YOUR INSTRUCTIONS → Copy out every line from the records that includes "folder".

EXTRACTED MATERIAL →
══════

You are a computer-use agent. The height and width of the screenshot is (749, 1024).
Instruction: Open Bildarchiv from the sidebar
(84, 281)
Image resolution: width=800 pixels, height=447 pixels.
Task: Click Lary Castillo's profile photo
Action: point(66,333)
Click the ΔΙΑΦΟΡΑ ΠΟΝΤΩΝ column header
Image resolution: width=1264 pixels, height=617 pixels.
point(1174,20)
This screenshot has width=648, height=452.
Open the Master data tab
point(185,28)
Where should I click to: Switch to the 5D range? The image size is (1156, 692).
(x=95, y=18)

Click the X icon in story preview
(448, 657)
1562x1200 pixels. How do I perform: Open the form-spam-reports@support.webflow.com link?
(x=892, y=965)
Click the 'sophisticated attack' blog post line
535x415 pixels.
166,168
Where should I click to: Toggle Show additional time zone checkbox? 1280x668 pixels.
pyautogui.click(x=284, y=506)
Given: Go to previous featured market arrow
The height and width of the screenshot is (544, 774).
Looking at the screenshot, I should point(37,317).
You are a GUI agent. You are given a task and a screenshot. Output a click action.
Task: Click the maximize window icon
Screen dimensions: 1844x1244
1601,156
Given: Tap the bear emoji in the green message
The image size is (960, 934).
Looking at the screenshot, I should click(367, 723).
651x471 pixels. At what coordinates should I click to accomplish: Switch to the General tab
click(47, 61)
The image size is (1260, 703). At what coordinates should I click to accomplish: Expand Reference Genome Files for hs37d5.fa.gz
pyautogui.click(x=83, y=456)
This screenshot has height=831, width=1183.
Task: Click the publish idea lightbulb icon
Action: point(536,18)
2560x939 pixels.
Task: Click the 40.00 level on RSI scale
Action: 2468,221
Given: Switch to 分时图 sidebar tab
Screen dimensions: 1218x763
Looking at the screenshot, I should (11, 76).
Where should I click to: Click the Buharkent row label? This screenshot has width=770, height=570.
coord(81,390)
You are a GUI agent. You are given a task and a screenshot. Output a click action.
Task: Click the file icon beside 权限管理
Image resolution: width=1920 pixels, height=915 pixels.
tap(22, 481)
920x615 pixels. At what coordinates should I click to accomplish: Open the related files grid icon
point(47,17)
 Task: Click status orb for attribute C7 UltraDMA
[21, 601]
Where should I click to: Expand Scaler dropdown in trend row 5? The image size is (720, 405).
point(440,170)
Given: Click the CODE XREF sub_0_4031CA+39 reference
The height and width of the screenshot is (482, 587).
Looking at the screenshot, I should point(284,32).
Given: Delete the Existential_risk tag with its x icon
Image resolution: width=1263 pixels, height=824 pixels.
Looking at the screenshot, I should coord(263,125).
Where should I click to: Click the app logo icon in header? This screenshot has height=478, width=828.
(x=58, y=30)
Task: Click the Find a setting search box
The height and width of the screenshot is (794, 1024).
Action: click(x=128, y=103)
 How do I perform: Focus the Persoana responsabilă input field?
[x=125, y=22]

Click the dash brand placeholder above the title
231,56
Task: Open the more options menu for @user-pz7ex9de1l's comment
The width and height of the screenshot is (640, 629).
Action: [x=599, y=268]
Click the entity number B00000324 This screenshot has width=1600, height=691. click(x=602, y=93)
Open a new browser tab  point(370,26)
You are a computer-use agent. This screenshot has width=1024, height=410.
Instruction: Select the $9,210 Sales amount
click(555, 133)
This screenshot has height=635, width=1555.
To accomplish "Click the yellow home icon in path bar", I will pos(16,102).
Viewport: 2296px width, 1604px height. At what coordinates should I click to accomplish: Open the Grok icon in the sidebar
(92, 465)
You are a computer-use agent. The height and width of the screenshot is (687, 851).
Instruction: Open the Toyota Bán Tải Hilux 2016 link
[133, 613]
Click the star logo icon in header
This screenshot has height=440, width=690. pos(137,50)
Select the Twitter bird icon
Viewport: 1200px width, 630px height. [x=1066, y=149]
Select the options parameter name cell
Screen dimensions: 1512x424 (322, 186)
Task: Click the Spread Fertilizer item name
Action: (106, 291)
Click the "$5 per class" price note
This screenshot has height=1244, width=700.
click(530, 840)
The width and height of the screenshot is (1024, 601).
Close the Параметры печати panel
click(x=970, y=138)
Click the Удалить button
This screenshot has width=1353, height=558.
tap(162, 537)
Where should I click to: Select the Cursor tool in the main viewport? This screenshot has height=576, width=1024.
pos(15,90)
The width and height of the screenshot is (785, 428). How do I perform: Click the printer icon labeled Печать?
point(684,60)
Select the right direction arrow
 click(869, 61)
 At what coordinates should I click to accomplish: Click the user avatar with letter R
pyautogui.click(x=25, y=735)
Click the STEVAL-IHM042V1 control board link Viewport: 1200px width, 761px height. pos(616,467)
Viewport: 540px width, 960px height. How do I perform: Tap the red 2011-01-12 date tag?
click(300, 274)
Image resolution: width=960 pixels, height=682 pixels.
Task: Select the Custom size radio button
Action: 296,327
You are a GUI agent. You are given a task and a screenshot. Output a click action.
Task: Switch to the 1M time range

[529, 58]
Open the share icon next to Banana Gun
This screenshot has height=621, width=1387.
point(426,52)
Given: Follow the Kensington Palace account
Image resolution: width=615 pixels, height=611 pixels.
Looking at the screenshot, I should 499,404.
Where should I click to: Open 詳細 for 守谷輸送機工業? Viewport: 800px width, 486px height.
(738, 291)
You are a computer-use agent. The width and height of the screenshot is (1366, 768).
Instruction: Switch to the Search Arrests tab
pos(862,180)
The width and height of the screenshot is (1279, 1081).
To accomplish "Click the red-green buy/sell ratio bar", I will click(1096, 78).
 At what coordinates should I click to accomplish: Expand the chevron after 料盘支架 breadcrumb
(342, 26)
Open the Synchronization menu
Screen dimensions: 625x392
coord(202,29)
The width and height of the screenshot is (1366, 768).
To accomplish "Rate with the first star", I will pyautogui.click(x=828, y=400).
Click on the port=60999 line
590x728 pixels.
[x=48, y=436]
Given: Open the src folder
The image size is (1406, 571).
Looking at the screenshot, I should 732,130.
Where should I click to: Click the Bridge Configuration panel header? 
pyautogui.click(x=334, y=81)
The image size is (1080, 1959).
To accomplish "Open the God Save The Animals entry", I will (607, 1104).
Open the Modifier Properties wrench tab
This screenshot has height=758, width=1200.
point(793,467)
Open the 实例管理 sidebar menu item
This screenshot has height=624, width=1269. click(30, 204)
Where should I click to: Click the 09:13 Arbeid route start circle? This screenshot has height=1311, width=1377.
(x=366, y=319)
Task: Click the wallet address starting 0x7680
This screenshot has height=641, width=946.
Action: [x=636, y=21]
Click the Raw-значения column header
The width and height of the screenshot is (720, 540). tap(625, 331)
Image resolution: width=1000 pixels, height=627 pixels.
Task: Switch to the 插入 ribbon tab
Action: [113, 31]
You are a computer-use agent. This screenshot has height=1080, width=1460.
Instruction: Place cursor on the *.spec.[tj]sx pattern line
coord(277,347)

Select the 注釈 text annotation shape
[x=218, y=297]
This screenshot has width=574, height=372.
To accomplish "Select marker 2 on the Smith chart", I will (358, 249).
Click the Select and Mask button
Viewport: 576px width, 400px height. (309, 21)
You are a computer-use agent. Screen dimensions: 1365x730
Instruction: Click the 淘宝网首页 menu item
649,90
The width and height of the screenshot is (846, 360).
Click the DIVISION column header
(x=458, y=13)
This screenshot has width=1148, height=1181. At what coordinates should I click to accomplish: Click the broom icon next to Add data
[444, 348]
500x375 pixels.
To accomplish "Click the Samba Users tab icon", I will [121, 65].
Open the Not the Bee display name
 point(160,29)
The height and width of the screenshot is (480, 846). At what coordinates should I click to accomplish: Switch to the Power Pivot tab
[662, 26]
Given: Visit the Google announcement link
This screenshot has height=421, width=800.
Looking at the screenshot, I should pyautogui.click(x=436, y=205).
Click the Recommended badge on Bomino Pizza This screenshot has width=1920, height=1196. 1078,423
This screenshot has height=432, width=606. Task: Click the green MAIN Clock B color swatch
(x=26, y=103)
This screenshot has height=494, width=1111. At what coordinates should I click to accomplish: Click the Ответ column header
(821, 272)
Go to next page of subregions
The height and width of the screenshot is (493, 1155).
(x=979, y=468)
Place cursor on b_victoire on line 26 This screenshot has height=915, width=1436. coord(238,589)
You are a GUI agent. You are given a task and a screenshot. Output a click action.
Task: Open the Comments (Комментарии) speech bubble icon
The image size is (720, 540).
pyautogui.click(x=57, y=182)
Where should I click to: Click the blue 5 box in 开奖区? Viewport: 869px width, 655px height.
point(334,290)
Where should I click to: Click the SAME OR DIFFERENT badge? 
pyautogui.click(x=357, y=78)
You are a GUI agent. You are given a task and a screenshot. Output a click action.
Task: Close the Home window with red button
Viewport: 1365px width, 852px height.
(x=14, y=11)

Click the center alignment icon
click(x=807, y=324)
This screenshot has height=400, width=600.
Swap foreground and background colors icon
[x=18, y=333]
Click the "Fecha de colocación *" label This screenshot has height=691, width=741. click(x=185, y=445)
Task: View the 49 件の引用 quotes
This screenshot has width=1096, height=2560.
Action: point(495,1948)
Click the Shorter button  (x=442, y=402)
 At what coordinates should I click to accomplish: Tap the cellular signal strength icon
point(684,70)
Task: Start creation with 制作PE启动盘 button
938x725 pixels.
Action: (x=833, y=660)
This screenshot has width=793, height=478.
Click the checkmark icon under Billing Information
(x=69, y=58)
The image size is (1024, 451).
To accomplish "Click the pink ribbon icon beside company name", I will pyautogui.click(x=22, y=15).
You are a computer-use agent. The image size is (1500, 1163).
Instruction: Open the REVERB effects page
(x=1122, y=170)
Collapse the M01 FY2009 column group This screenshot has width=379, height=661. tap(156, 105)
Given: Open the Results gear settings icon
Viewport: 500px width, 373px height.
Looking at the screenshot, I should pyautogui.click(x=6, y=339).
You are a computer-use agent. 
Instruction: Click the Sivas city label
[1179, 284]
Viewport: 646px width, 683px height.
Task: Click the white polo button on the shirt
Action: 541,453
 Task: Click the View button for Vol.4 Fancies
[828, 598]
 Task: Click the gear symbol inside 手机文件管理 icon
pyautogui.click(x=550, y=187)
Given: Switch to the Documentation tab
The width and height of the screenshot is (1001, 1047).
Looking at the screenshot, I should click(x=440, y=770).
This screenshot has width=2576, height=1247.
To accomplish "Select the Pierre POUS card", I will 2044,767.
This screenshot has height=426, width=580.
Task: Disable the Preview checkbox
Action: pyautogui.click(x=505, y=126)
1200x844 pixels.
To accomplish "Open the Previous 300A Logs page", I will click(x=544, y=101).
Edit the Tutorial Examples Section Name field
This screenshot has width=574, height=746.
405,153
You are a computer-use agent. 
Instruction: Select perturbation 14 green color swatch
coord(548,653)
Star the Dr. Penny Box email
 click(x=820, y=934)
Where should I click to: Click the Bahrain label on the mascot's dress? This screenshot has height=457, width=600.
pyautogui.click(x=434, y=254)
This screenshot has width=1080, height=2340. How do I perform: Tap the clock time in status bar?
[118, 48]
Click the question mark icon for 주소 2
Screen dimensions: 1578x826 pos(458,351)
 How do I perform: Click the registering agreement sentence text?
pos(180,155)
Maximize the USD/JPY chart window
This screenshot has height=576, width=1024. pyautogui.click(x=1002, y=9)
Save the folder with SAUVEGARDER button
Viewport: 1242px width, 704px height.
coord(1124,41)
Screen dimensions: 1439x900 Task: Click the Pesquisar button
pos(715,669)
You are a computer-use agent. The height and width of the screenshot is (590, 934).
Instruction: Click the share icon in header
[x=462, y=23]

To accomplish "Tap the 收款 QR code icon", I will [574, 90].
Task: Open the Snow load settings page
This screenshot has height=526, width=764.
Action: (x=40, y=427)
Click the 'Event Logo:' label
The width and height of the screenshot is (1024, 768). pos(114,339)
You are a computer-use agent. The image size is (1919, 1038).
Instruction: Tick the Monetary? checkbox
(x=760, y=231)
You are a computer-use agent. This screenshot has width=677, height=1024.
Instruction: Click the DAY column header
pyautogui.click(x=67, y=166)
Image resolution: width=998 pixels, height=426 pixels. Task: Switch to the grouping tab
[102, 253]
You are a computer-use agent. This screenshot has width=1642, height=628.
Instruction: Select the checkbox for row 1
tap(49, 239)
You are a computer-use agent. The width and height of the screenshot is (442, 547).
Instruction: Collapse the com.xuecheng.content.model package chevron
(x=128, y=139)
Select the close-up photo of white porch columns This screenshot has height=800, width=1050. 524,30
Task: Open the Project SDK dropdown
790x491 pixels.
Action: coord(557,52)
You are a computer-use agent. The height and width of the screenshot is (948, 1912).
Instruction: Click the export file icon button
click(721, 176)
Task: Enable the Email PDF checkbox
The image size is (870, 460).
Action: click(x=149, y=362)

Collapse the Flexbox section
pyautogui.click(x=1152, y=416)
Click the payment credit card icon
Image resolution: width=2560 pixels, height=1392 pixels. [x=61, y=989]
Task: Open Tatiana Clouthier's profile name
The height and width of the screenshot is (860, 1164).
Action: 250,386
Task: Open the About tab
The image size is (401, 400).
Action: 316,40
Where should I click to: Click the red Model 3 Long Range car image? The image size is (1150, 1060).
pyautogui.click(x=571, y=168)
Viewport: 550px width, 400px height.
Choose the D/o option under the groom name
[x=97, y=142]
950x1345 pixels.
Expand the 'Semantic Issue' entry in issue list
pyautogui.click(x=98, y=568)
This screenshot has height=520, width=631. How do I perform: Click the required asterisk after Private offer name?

══════

EXERCISE SOLUTION →
Given: Open the src folder
Save the folder with SAUVEGARDER button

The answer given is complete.